According to an article by Steve Lohr in today's NYT, IBM is announcing today that it will donate some source code related to speech technology to two open-source software groups. Apache will get some software for dealing with spoken dates, times and locations, and Eclipse will get some "speech editing tools". The NYT article doesn't explain clearly what the software really is and does; in fact, what the article says is somewhat misleading.
There's an item on the Eclipse site today about a so-called " Voice Tools Project", according to which
The Voice Tools Technology Project will focus on Voice Application tools in the JSP/J2EE space, based on W3C standards, so that these standards become dominant in voice application development. ... Initially, Voice Tools will consist of editors for VoiceXML, the XML Form of SRGS (Speech Recognition Grammar Specification), and CCXML (Call Control eXtensible Markup Language). Implementations of other tools that implement W3C voice standards, such as the LexiconML (Pronunciation Markup Language), will be added as the standards solidify and the Voice Tools Eclipse community grows.
The same announcement mentions "committers" from SBC Communications and Voice Genie as well as IBM. As of 1:00 p.m. today, there will be a newsgroup which may have some more information. So far, though, this looks as if it will mainly be interesting to people who want to build interactive voice applications using open-source software for the framework controlling the interaction -- the available options for the component technologies (such as speech recognition and synthesis) are not changed. And if you're looking for open-source software for what you might think the NYT's phrase "speech editing tools" means, try Audacity, WaveSurfer, or Praat.

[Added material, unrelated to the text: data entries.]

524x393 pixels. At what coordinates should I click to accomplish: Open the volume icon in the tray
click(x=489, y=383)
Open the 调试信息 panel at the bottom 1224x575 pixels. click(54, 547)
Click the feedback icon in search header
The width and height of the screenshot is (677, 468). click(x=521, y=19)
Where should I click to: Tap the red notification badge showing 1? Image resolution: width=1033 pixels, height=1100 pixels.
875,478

Here's the IBM press release. It gives a longer list of participants in the Voice Tools Technology Project: "Apptera, AT&T, Audium, Avaya, Cisco, Fluency, Genesys, Kirusa, Loquendo, Motorola, Nortel, Nuance, Openstream, ScanSoft, Siebel, Syntellect, Telisma, TuVox, V-Enable, Viecore, Vocomo, VoiceGenie, Voice Partners, and VoxGeneration".
It also explains that what IBM is donating to Apache is "Reusable Dialog Components (RDCs)". In more detail:
Pre-built speech software components, or "building blocks" that handle basic functions such as date, time, currency, locations (major cities, states, zip codes), RDCs are often-used functions in speech-enabled infrastructure applications. These allow a caller to, for example, book a flight using an auto-agent over the phone. Multiple reusable dialog components can be aggregated to provide higher levels of user functionality.

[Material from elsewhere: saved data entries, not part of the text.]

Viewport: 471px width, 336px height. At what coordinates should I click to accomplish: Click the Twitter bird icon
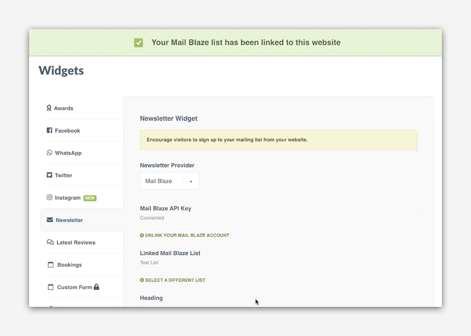tap(50, 175)
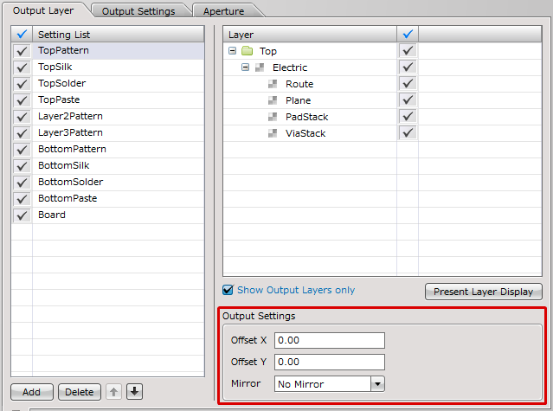Screen dimensions: 553x411
Task: Toggle the TopSilk setting checkbox
Action: [22, 67]
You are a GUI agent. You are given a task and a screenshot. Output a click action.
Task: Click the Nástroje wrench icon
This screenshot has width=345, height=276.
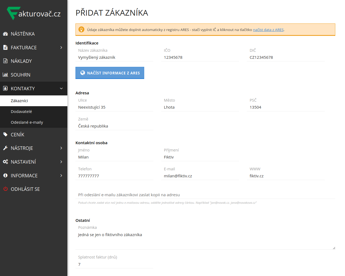(x=5, y=148)
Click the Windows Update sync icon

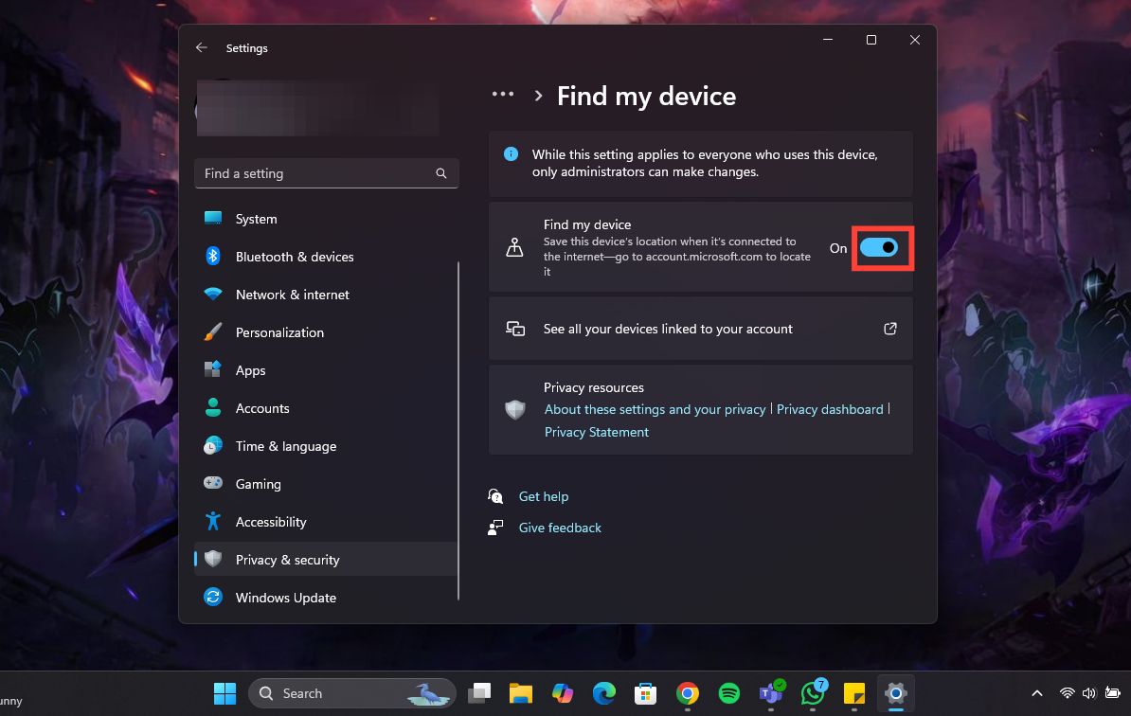click(213, 598)
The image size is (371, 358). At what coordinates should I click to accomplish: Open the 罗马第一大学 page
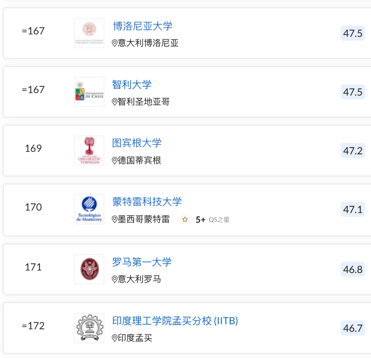[142, 262]
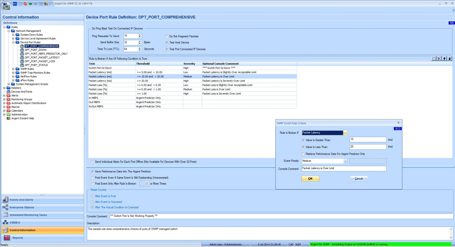Image resolution: width=455 pixels, height=247 pixels.
Task: Cancel the SNMP Switch Rule Criteria dialog
Action: pos(358,179)

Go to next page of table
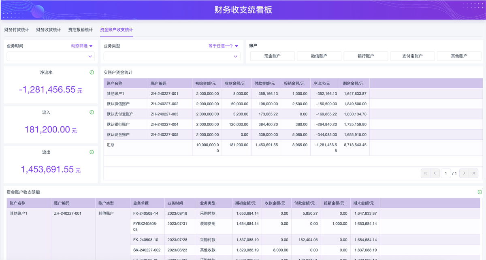(464, 173)
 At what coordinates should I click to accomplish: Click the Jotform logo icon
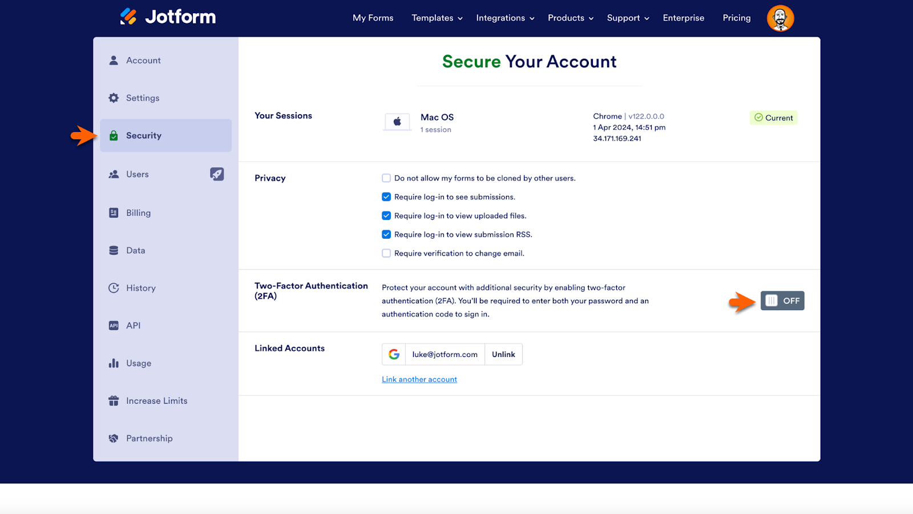point(128,17)
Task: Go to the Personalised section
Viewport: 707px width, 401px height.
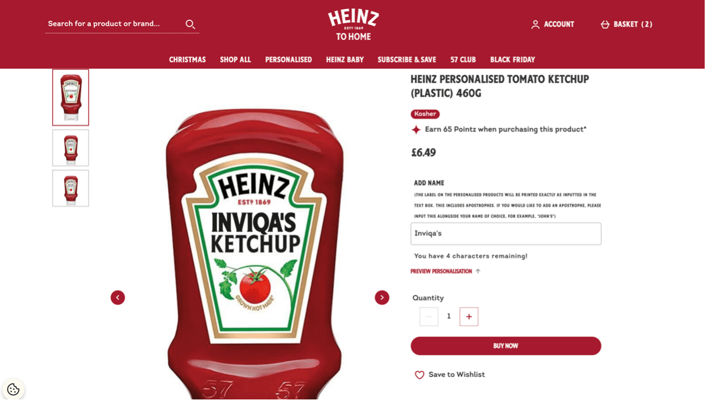Action: point(288,59)
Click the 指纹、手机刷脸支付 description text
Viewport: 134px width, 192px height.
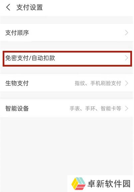pos(98,83)
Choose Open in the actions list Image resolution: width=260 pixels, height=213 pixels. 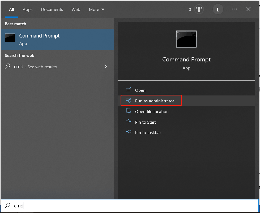pyautogui.click(x=140, y=90)
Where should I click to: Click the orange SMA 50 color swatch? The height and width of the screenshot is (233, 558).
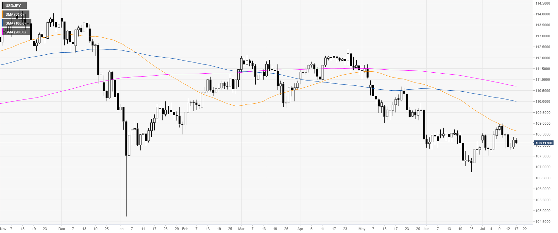tap(2, 14)
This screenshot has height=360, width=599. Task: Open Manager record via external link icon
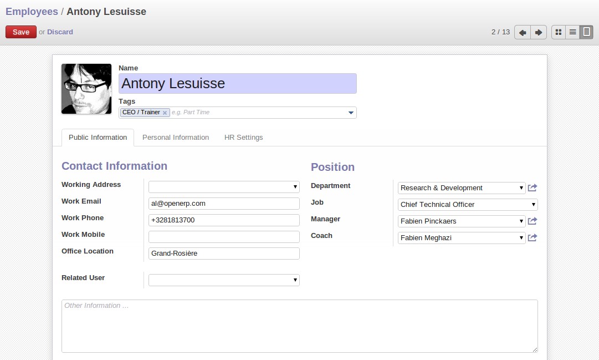[533, 221]
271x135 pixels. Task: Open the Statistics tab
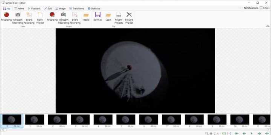[x=94, y=8]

Developed by IBM Research, RDCs are Java Server Page (JSP) tags that enable dynamic development of voice applications and multimodal user interfaces. JSPs that incorporate RDC tags automatically generate W3C VoiceXML 2.0 at runtime -- providing a standard basis for speech applications. By providing familiar and standards-based programming models, J2EE developers can add voice interaction to Web applications. And by making the RDC framework available to the community, speech components built using it will work together, regardless of the vendor that created them.
So the Apache stuff is also oriented towards establishing standards for Voice I/O in call center applications and the like. There's nothing on the Apache web site yet about this.